____ SOURCE EXTRACT
What followed is, was and ever shall be musicocentric. Our honeymoon (more about that in a future post) was built, in fact, around my fiance’s conducting gig–a gig including, naturally, our aforementioned Dual BFF as accompanist–at a choral festival in Veszprém, Hungary, arranged under the auspices of the parent organization that spawned the magazine for which I still do editorial duties, if you can follow that sprawling, meandering melody line. One might say that it all began with music and went racing straight downhill from there. Or, if one feels as I do, that music has brought uncountable joys into my life from earliest memory to the present, and will sustain me until the end. In any case, one of the clear high points of musical pleasure has been attending the myriad concerts, events, conferences, performances, and festivals that bring musicians and music lovers together all over the world. A huge number of our favorite people are those whom we’ve met in and through all of this music-related stuff. We have deeply loved ‘family’ literally around the world whom we’ve met and with whom we’ve bonded through musical acquaintance.
________
____ DATA PROVIDED
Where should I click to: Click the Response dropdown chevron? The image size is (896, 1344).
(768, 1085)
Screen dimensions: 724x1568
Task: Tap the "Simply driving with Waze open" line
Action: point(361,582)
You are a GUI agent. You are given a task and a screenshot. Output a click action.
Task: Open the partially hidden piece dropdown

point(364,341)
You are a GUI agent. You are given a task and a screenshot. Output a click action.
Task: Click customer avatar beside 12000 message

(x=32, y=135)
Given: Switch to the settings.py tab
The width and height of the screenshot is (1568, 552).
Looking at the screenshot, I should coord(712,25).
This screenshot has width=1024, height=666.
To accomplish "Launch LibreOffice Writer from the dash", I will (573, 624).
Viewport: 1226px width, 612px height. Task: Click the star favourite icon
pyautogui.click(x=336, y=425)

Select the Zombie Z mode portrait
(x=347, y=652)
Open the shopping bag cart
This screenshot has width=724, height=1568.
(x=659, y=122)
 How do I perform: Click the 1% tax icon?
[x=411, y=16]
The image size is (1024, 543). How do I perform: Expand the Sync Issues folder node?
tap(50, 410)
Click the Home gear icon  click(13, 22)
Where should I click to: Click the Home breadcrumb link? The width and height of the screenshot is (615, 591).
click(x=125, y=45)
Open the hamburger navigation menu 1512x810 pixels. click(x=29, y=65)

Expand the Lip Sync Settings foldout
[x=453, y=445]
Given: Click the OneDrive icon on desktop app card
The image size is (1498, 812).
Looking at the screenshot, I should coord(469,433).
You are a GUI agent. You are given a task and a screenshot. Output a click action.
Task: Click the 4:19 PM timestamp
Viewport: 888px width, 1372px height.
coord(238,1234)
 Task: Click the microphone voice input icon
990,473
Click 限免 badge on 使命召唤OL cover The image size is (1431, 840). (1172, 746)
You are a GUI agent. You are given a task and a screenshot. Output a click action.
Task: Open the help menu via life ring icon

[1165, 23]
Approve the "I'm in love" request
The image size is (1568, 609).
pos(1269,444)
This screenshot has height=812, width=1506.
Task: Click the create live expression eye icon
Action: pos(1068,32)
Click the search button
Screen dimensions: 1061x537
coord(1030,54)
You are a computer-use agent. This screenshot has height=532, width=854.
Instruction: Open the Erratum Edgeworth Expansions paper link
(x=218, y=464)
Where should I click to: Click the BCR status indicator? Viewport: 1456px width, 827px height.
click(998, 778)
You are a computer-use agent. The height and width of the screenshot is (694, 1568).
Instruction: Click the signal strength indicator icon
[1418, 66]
________
TO-DO LIST:
[a] Answer these questions from the music excerpt:
(i) In what town and country was the choral festival held?
(ii) What role did the Dual BFF have at the festival?
(iii) According to the excerpt, who are a huge number of the writer's favorite people?
[b] List every kind of gathering the music excerpt names as bringing musicians and music lovers together.
[c] Translate this sentence from the music excerpt into Spanish: "A huge number of our favorite people are those whom we’ve met in and through all of this music-related stuff."

RESPONSES TO THE TASKS:
[a]
(i) Veszprém, Hungary.
(ii) Accompanist.
(iii) Those whom the writer and spouse have met in and through all of the music-related stuff.

[b] Concerts, events, conferences, performances, festivals

[c] Un gran número de nuestras personas favoritas son aquellas a quienes hemos conocido en y a través de todo este asunto relacionado con la música.